New Monograph Examines Premodern Women, Ethical Agency
Professor Holly Crocker’s new book, The Matter of Virtue: Women’s Ethical Action from Chaucer to Shakespeare (University of Pennsylvania Press), argues that a new idea of what it means to be human—a conception of humanity that includes vulnerability, endurance, and openness to others—emerges when we consider virtue in relation to modes of ethical action available to premodern women. While a misogynistic tradition of virtue ethics, from antiquity to the early modern period, largely cast a skeptical or dismissive eye on women, Crocker seeks to explore what happened when poets thought about the material body not as a tool of an empowered agent whose cultural supremacy was guaranteed by prevailing social structures but rather as something fragile and open, subject but also connected to others.
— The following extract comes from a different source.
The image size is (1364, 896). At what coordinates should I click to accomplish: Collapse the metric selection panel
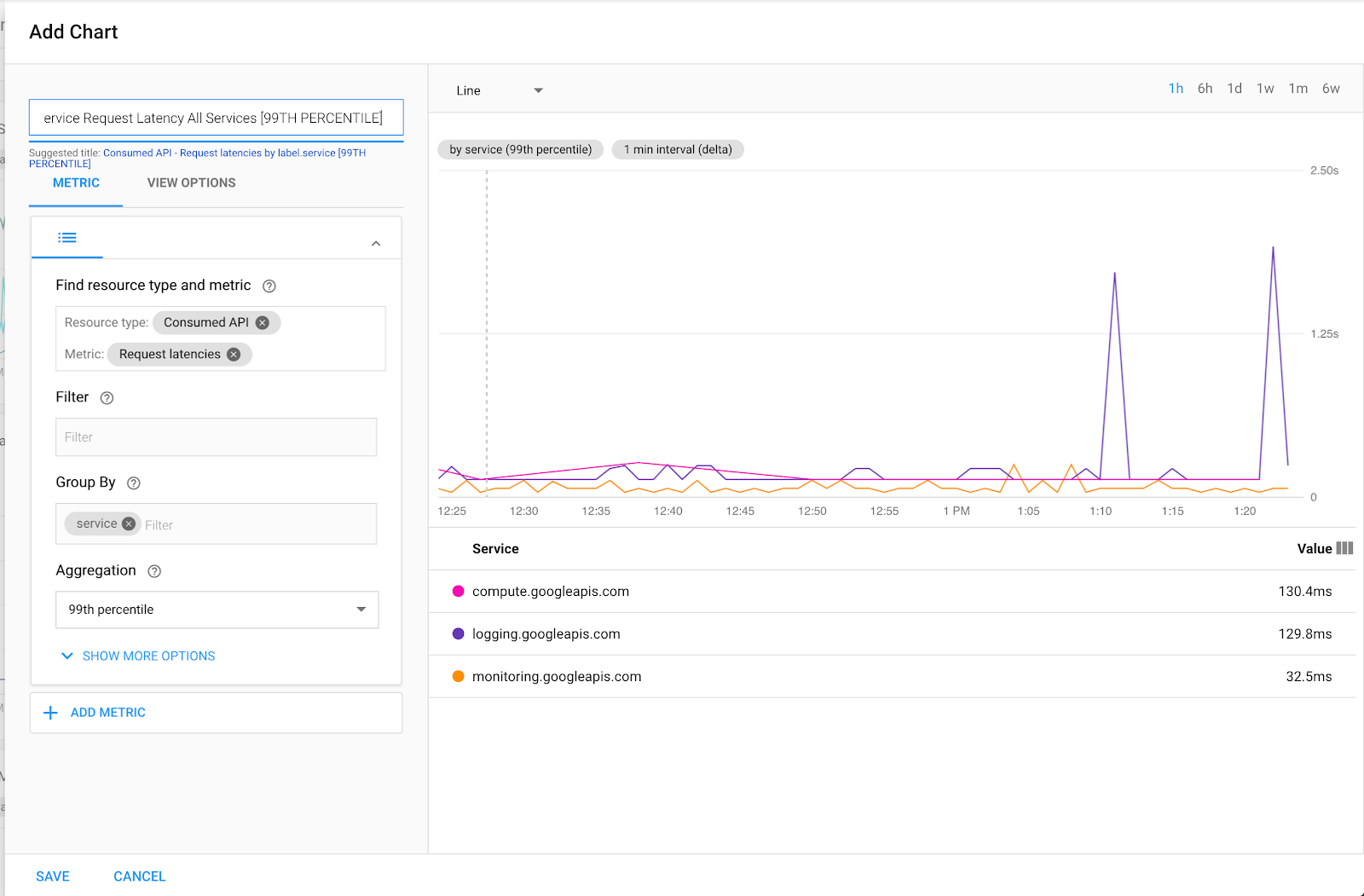click(x=376, y=242)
After an introduction that analyzes Hamlet to establish a premodern tradition of material virtue, Part I investigates how retellings of the demise of Criseyde in Chaucer, Lydgate, Henryson, Tudor short verse, and Shakespeare structure a poetic debate over the potential for women’s ethical action in a world dominated by masculine violence. Part II turns to narratives of female sanctity and feminine perfection, including stories by Chaucer, Bokenham, Capgrave, Lodge, and Spenser, to investigate grace, beauty, and intelligence as sources of women’s ethical action. In Part III, Crocker examines a tension between women’s virtues and household structures, paying particular attention to English Griselda- and shrew-literatures, including Shakespeare’s Taming of the Shrew. Crocker concludes by looking at Chaucer’s Legend of Good Women to consider alternative forms of virtuous behavior for women as well as men.